Prior to the analysis, sample areas of 60*60 µm were sputtered for 200 s with 600 pA to reach the steady state of secondary ion formation, erode the gold and clean the surface. In a first step, the area was depicted using a 1 pA primary ion beam scanning 512*512 px, 0.25 ms/px. After this first analysis, the cyanobacteria were barely eroded, and in order to penetrate to a greater depth in a faster time, the subsequent analyses were performed with a 20 pA primary ion beam on a 35*35 µm raster, scanning 512*512 px, 2 ms/px. After 410 planes, the cyanobacteria of approx. 8 µm diameter were completely consumed. Assuming an ideal cylindrical form of the cyanobacteria, this resulted in an estimated consumption of 20 nm per NanoSIMS plane. Of course, the prior implantation and analysis with a weaker beam had already consumed material, and the cyanobacteria might have had a compressed ellipsoid cross section. Thus, the real erosion might be lower, but one should note that material is mixed in the surface layer by the penetrating ion beam, which leads to ion contributions of a few additional nm. Of the 410 stack plane, 106 to 245 were used to depict the phosphorus distribution (Fig. 1c and e). For data analysis, the Look@NanoSIMS software28 was employed.

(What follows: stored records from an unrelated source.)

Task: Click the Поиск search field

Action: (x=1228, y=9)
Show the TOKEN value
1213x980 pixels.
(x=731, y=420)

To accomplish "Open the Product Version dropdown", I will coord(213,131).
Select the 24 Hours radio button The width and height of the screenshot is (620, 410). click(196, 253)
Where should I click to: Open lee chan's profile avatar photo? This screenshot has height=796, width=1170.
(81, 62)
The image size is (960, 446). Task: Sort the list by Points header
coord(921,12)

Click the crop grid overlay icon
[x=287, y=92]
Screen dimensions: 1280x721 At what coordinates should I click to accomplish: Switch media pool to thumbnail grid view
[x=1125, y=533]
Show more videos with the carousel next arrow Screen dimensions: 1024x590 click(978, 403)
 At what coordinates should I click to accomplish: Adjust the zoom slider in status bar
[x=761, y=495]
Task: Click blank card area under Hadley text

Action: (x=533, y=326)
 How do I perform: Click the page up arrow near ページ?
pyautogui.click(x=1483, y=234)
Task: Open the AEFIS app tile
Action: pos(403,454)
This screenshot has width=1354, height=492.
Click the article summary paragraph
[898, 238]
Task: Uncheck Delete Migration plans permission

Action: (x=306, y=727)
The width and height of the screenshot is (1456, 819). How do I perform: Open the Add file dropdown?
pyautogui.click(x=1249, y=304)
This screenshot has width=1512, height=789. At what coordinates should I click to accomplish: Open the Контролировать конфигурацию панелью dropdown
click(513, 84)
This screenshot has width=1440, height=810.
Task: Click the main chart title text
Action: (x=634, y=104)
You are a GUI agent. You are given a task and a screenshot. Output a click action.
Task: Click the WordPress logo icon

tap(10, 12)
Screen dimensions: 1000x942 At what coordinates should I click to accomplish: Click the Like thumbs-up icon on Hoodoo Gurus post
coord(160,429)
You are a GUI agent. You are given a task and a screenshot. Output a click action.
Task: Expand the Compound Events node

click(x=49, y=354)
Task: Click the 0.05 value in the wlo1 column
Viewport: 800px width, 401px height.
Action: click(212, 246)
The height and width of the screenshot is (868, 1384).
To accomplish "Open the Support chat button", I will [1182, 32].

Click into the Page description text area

SEM analysis was performed using a “Zeiss MERLIN VP compact” at the Leibniz-Institute for Baltic Sea Research Warnemünde (IOW). Measurements were performed with the “AZtecEnergy“ program (Oxford Instruments). Measurements were done under high vacuum conditions with an acceleration voltage of 15 kV. The measured values are not corrected X-Ray events and were measured in counts s−1 at the excitation energy peak of phosphorus at 2.0134 keV. Before analyzing, the samples were coated with chrome to prevent wavelength interference of phosphorus with the signal of gold, which is usually used for coating.

Statistical analyses

Two two-tailed statistical methods were used. The t-test was used to find significant differences between vegetative cells and heterocysts at the same time of each sample taking points (Table 1). The measured values were calculated from the excitation energy peak of phosphorus in point measurements. To test the significant differences in the phosphorus content of vegetative cells and heterocysts at different time points a ANOVA was performed (Table 2;

Data availability

The data sets generated and analysed during the current study are available from the corresponding author on reasonable request.